Fuera como fuese, me desmadré del todo en cuanto me enteré del asunto, más bien como reacción, pienso yo, ante la repugnante tolerancia de mi hermano. Además, no se me había ocurrido nunca pensar que mi padre fuera un hombre especialmente vigoroso, ni que mi madre fuese una mujer especialmente fea, ni tampoco que ni el uno ni el otro fueran nada más que una pareja mutuamente satisfecha del otro, de una manera tan tranquila como asexuada. Y, en términos sexuales, yo me negaba a verles así. Era demasiado joven.

Ni siquiera esto, sin embargo, ni siquiera esto sirvió para dar un poco de mordiente, un poco de mala leche a mi vida familiar.

La cocina de los Highway, a las nueve en punto de la mañana de un lunes cualquiera.

—¿Te vas ya, cariño?

Mi padre empuja a un lado su pomelo, se seca la boca con una servilleta.

—Ahora mismo.

—¿Podré localizarte en el piso, o en el número de Kensigton?

—Bueno, en el piso esta noche y —⁠entrecerrando los ojos⁠— creo que el miércoles. Así que en el número de Kensington el martes y probablemente —⁠arrugando la frente⁠—, probablemente el jueves. Si tienes alguna duda, llama a la oficina.

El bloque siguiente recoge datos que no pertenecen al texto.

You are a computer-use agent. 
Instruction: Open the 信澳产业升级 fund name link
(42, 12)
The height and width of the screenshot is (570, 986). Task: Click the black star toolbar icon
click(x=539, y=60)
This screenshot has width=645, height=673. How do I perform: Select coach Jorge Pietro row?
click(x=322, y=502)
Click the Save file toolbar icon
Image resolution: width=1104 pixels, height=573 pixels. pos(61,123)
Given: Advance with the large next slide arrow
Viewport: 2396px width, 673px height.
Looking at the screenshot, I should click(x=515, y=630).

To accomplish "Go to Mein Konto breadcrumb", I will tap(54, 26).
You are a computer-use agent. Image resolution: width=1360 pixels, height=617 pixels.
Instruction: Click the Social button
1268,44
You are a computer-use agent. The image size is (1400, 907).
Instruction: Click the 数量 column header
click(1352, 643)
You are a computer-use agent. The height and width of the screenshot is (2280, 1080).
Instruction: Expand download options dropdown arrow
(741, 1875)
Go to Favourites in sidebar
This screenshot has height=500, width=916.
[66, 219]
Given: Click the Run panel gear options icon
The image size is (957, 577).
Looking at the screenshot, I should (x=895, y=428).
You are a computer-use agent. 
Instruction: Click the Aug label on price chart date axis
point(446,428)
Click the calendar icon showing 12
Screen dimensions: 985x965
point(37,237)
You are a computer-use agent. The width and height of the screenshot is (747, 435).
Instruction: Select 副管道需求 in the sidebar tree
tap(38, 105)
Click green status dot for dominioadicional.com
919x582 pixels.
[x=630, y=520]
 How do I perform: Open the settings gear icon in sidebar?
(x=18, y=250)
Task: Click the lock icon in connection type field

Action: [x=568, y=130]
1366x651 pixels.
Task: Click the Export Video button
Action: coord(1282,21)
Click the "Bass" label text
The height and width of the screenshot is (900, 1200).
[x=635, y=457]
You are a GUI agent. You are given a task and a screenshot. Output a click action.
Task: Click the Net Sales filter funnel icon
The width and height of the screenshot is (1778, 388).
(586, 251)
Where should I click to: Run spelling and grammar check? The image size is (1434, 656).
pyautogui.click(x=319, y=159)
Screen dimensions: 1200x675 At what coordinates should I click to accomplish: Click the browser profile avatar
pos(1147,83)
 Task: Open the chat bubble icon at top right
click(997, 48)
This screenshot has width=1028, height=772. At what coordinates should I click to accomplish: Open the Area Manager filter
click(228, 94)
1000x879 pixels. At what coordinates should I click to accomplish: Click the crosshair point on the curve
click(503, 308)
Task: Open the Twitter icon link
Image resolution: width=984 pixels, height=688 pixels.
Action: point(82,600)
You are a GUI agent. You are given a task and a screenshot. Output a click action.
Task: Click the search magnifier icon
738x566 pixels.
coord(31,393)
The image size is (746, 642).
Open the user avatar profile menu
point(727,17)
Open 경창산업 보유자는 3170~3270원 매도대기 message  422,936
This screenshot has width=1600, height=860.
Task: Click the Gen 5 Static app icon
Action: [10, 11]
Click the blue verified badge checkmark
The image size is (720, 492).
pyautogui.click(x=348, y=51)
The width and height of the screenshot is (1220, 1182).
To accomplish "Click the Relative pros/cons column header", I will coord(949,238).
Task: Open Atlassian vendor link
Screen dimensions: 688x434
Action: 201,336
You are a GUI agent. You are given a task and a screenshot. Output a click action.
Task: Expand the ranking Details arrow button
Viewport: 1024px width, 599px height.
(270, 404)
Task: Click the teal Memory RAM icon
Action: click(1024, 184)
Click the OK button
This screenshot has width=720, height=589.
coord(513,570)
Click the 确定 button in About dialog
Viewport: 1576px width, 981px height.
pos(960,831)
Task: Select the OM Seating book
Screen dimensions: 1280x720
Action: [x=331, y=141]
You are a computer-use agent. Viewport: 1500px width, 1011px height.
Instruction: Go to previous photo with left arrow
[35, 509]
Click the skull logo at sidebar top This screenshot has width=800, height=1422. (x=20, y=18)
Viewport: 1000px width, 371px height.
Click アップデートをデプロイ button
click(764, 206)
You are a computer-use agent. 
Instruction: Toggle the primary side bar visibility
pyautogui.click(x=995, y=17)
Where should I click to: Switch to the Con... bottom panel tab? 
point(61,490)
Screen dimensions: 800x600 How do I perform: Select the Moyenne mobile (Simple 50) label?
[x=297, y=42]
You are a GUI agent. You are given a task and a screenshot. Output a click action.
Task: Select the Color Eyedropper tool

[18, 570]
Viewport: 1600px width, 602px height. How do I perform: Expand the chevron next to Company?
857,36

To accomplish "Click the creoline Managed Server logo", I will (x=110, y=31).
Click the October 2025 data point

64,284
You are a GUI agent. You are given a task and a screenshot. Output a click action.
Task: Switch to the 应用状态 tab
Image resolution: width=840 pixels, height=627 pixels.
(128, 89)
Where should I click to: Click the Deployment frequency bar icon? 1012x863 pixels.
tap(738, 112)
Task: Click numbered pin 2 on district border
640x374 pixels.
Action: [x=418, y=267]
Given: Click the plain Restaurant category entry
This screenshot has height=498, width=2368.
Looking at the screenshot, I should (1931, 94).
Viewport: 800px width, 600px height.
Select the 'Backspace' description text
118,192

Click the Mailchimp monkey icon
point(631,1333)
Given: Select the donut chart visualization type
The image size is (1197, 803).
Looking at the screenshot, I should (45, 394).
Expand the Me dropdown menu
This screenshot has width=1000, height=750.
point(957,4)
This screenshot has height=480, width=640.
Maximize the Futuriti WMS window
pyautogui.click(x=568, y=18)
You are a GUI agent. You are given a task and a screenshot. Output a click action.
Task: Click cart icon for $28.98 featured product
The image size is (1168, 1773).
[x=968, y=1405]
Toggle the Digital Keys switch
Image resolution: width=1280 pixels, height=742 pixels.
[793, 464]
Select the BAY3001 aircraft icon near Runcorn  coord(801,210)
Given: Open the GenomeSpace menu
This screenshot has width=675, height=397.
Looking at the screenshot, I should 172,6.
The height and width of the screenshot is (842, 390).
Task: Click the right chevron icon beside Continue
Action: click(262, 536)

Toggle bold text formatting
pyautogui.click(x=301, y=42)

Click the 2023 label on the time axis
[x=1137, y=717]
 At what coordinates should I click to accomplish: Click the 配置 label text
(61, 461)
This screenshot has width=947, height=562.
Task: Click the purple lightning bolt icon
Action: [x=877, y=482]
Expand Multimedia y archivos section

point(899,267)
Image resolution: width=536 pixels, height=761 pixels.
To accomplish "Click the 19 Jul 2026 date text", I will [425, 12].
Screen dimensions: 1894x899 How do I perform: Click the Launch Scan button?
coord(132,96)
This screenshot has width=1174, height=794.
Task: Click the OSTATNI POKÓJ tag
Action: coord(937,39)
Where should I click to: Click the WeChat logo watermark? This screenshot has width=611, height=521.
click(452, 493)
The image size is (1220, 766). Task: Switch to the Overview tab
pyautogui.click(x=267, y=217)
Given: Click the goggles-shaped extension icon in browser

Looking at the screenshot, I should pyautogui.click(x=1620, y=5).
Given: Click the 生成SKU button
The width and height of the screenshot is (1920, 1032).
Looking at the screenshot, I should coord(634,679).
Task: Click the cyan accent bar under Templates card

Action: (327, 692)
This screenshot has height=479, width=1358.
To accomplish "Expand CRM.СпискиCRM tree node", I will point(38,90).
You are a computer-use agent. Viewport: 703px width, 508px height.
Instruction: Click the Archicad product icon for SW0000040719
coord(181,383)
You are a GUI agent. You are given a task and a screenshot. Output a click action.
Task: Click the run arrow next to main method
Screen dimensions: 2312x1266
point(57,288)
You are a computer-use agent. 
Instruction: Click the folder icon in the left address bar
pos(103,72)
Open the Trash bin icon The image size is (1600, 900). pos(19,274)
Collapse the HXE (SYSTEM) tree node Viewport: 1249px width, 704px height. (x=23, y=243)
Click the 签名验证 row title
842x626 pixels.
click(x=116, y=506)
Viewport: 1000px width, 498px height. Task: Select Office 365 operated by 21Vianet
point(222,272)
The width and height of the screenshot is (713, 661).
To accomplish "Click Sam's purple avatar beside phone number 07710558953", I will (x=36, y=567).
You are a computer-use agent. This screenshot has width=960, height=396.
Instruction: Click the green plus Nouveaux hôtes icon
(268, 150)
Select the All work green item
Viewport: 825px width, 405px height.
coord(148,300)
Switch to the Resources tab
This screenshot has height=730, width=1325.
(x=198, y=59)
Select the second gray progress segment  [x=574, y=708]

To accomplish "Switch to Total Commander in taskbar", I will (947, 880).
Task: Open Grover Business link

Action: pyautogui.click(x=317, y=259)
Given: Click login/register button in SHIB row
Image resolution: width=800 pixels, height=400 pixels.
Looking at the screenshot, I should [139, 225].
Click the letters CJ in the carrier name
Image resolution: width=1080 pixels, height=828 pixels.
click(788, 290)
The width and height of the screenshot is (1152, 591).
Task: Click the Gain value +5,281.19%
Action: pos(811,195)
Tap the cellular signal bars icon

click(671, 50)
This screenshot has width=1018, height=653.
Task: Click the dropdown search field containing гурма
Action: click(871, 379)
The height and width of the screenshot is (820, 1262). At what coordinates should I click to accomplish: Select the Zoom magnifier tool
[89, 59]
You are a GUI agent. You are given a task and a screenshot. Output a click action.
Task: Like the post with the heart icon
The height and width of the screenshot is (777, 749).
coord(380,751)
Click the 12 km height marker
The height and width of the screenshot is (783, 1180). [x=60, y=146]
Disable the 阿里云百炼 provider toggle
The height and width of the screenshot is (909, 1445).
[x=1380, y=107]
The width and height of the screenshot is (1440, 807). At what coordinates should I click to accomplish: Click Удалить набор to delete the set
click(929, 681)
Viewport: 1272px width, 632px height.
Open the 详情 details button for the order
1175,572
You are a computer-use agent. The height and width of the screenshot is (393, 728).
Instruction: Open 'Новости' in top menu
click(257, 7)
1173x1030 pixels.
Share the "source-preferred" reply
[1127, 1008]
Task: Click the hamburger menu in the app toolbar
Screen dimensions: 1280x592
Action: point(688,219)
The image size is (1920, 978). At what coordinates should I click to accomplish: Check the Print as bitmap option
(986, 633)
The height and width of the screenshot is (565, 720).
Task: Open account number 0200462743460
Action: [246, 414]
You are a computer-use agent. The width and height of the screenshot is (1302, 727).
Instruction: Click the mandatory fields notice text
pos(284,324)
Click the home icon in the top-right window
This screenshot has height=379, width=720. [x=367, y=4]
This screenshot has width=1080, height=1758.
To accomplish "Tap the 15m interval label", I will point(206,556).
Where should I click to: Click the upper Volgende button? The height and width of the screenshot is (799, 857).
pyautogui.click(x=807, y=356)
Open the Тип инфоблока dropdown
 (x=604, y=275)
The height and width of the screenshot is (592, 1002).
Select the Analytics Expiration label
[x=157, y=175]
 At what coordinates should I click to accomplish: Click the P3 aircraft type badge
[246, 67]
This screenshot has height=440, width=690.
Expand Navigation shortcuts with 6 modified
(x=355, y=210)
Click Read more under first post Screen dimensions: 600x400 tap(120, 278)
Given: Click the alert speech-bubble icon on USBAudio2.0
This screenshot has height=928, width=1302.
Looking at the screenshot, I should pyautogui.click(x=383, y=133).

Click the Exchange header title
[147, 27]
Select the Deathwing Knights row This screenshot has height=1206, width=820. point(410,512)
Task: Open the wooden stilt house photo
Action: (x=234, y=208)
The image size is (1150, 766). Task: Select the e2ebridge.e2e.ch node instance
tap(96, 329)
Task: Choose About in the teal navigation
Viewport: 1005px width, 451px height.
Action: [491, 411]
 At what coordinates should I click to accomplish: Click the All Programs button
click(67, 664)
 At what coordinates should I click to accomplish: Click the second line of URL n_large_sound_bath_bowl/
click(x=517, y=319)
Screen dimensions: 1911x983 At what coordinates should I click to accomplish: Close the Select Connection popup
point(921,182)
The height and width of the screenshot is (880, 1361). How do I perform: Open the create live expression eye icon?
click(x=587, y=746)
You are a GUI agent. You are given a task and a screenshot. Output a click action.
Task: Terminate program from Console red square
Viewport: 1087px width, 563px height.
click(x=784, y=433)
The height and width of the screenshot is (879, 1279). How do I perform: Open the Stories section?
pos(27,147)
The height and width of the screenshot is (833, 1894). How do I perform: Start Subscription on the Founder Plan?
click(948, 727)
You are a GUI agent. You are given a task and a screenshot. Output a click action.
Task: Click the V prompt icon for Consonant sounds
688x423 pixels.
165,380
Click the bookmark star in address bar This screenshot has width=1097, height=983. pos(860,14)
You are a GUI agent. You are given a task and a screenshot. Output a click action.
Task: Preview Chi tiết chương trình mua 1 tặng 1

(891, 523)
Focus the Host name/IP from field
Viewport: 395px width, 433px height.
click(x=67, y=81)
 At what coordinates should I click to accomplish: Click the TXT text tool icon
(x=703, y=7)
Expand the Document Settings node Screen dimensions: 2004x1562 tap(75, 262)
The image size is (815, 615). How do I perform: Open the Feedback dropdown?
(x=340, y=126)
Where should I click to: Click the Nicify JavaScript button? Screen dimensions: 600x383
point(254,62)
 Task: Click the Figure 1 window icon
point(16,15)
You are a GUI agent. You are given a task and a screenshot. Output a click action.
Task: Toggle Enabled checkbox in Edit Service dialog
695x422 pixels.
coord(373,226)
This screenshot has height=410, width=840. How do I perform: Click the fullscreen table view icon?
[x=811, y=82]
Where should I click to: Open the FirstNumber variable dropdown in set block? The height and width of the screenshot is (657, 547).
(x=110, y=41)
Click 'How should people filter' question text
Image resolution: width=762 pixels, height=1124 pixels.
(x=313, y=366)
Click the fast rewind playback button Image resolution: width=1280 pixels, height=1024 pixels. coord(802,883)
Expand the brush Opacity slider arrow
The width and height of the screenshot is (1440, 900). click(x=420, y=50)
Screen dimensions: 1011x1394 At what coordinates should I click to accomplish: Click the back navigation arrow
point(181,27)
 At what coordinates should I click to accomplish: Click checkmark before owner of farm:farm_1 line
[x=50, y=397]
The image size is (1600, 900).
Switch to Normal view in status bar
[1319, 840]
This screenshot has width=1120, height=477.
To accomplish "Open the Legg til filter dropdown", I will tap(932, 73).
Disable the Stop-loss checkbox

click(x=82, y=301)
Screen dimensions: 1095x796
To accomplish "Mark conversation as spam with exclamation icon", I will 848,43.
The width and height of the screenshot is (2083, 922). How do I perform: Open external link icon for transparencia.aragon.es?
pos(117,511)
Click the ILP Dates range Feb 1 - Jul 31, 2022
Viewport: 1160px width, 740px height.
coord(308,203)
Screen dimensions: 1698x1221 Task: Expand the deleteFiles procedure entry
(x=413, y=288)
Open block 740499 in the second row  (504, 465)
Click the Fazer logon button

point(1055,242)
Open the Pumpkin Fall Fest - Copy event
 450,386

Yo siempre trataba de evitar estos diálogos y me venían ganas de mearme en los pantalones cada vez que era testigo de uno de ellos. Pero si hay que ser justos, tampoco es que fuera la clase de asunto que te permite ponerte hecho una fiera. Ojalá mi madre no lo hubiese aceptado tan tranquilamente. Seguro, pensaba yo, seguro que debe de pasarse sus buenos ratos preguntándose cuándo empezará él a regresar el sábado por la mañana en lugar del viernes por la noche, cuándo empezará a irse el domingo por la noche en lugar del lunes por la mañana, cuándo su fin de semana familiar se transformará, repentina e inevitablemente, en su día con los niños.

Hice las maletas —cruciales cosas de jovencito, montones de libros de bolsillo, y algo de ropa⁠— y luego eché una ojeada por toda la casa en busca de alguien de quien despedirme.

Madre dormía aún, y Samantha se había ido a pasar el día en casa de una amiga. El estudio estaba vacío, de modo que erré por los oscuros pasillos llamando a mi padre, sin obtener respuesta. Sebastian, teniendo en cuenta que ya había cumplido los quince, debía de estar mirando el techo de su cuarto. Quedaba un hermano.

Valentine estaba en el cuarto de jugar del último piso, hundido hasta las rodillas en una metrópolis de Scalextric y refulgentes coches de carreras. Le dije que iba a irme y le pedí que me despidiera de todos, pero él no podía oírme. Dejé una nota en la mesa del vestíbulo, y salí a hurtadillas.